Healthy Baked Oatmeal Cups with Blueberries, bananas, cherries, and yogurt taste like blueberry oatmeal muffins. It's quite similar to my Vegan Granola Cups, and Healthy Matcha Dates Cups which have raving reviews all over the internet.
Looking for Baked oatmeal cups with no bananas? Read on, I've added a quick variation when you don't have bananas at home.
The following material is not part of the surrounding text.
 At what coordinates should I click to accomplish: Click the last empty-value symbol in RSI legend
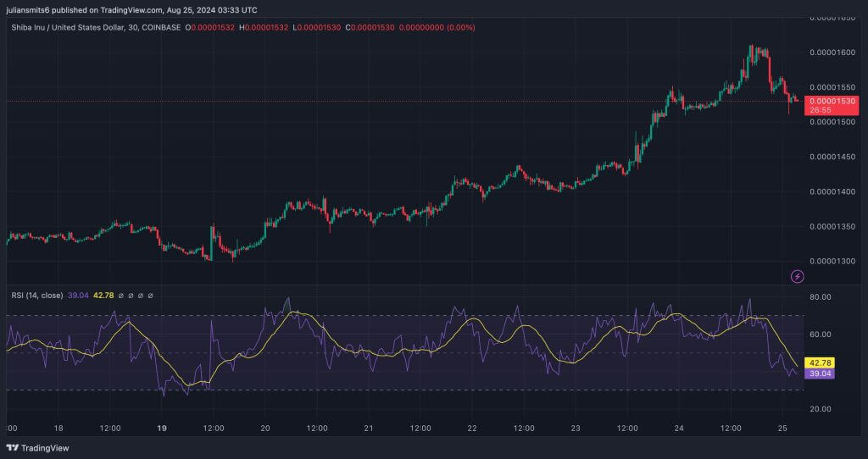[x=151, y=296]
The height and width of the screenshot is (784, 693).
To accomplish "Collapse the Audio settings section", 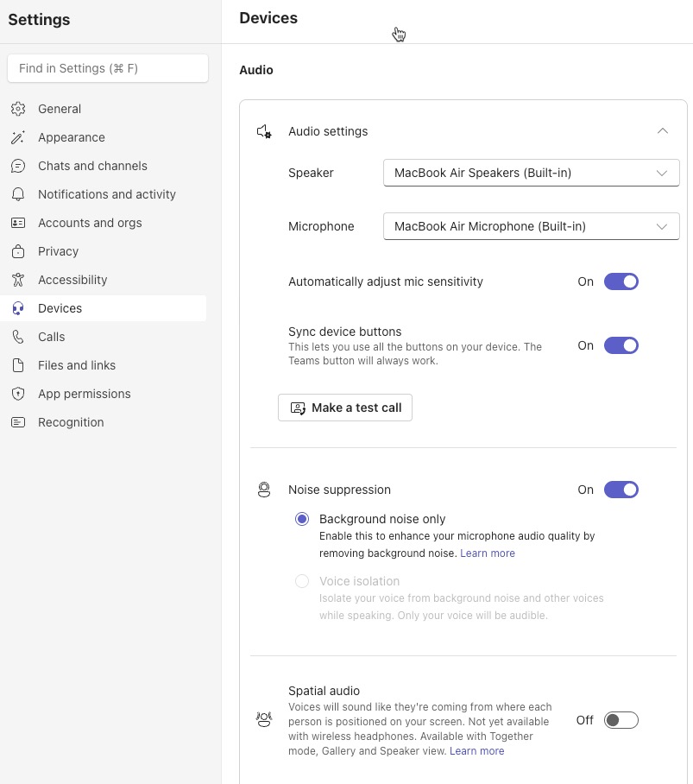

I prefer to make healthy use of seasonal fruits such as blueberries and cherries. And, therefore you'll find recipes like - Protein Loaded Blueberry Yogurt Parfait or Blueberry Cottage Cheese Ice Cream, Healthy snack bar and more such recipes like this on my blog.
We don't need sugar to bake. Sugar adds unnecessary calories to our diet. There are so many brilliant alternatives to sugar that we can use for so many recipes.
Baked blueberry banana oatmeal cups
These baked blueberry banana oatmeal cups gets done in less than 10-minutes from scratch.
Also, they make a healthy breakfast recipe which you can enjoy as a pre-workout meal or a post-workout recovery meal.
Well here are some healthy breakfast ideas which you can try as well:
- Healthy Breakfast Egg Muffins
- Dark Chocolate Protein Banana Bread (Zero Refined Sugar)
- Egg White breakfast Quesadillas (Zero Flour)
3 Reasons to Love this Healthy baked oatmeal breakfast cups
- Zero Sugar.
- High Protein.
- It takes less than 10 minutes to come together.

Ingredients for Healthy Baked oatmeal muffins
- Rolled Oats
- Bananas
- Yogurt
- Whey Protein
- Blueberries
- Cherries
How to Make Easy and healthy Baked Oatmeal Cups
- Combine Oats and Bananas - In a bowl, combine rolled oats with bananas. Mash the bananas well using a fork. This will make the oats sticky, and it will come together.
- Make cups in the muffin tin - Place the oatmeal banana mixture in a muffin tin. Use the back of a spoon to shape it as a cup.
- Bake: Bake the cups at 350°F for 10-minutes.
- Make Yogurt Mix - Allow the cups to cool down. In a bowl, combine Yogurt with vanilla whey protein. Mix well until smooth.
- Spoon Yogurt - Spoon yogurt and protein mixture over the cups.
- Top with berries - Top with your favorite berries. I've used blueberries and pitted cherries 'coz I love them. Serve right away.
Here are some more healthy cups that you can make:
Can I freeze these Healthy Banana Baked oatmeal cups?
The best part about these healthy banana-baked oatmeal cups is that they can be frozen and served for a long time.
These can be frozen for 7-10 days and served at room temperature.

Quick Recipe Variations
- No Bananas - You can choose to skip bananas and use maple syrup or honey to mix with the oats.
- Chocolate - You can top the cups with chocolate chips or chopped chocolates. Or you can coat the oatmeal cups in melted chocolate (once baked and cooled) to add more decadent flavor to the baked oatmeal cups.
- Berries - Go gaga over berries. Use them as much as you want. You can use raspberries or cranberries or raisins and etc.
- Nuts - Use nuts like almonds, hazelnuts, or macadamia nuts to top the blueberry oatmeal cups.
What can I use as a substitute for rolled oats?
You can substitute rolled oats with milled, quinoa, or amaranth. Check out: Cinnamon Apple Quinoa Breakfast Bowls.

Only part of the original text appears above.